Thread: Backup advice

Backup advice

From
Johann Spies
Date:
I would appreciate some advice from the experts on this list about the best backup strategy for my database.

The setup:

Size: might be about 200Gb
The server uses a Tivoli backup client with daily backup
At the moment There are pg_dumps for each database on the server on a daily, weekly and monthly basis.  All this gets backed up to the Tivoli server.

I would like to reduce the size of the backups as far as possible as we have to pay for space on the backup server and I do not want any downtime on the database server.

I do not want replication, but want to be able to restore the database as recent as possible (at least as it was within the past 24 hours) as quickly as possible.

I have read about using pg_basebackup in an article from Shaun Thomas' booklet on Packt Publishers (I will probably buy the booklet)That seems to be a possible solution.

I am considering dropping the pg_dumps in favour of the pg_basebackup method.  Will that be wise?

Regards
Johann
--
Because experiencing your loyal love is better than life itself,
my lips will praise you.  (Psalm 63:3)

Re: Backup advice

From
Birta Levente
Date:
On 08/04/2013 16:14, Johann Spies wrote:
> I would appreciate some advice from the experts on this list about the
> best backup strategy for my database.
>
> The setup:
>
> Size: might be about 200Gb
> The server uses a Tivoli backup client with daily backup
> At the moment There are pg_dumps for each database on the server on a
> daily, weekly and monthly basis.  All this gets backed up to the Tivoli
> server.
>
> I would like to reduce the size of the backups as far as possible as we
> have to pay for space on the backup server and I do not want any
> downtime on the database server.
>
> I do not want replication, but want to be able to restore the database
> as recent as possible (at least as it was within the past 24 hours) as
> quickly as possible.
>
> I have read about using pg_basebackup in an article from Shaun Thomas'
> booklet on Packt Publishers**(I will probably buy the booklet)*. *That
> seems to be a possible solution.
>
> I am considering dropping the pg_dumps in favour of the pg_basebackup
> method.  Will that be wise?
>
> Regards
> Johann
> --
> Because experiencing your loyal love is better than life itself,
> my lips will praise you.  (Psalm 63:3)
>

You should read this:
http://www.postgresql.org/docs/9.2/static/continuous-archiving.html


And you have to decide which method fit best. I dropped the dump method
because the dumps size. The weekly basebackup and the WAL archives it's
really smaller in size than dumps. In my case.

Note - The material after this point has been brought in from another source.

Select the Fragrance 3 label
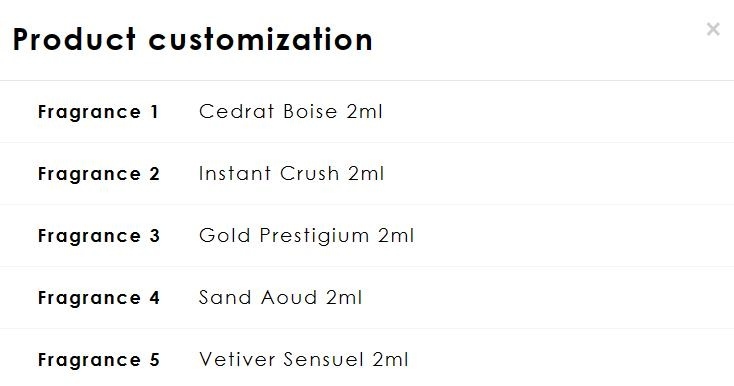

But, with PITR, you could restore only the whole cluster...cannot
restore only one database.

And hey ... with PITR, you could restore the cluster to any specified
moment or transaction ... not only to the time of dump or basebackup.

Levi






Attachment

Re: Backup advice

From
Ian Lawrence Barwick
Date:
2013/4/8 Johann Spies <johann.spies@gmail.com>:
> I would appreciate some advice from the experts on this list about the best
> backup strategy for my database.

(...)
>
> I have read about using pg_basebackup in an article from Shaun Thomas'
> booklet on Packt Publishers (I will probably buy the booklet).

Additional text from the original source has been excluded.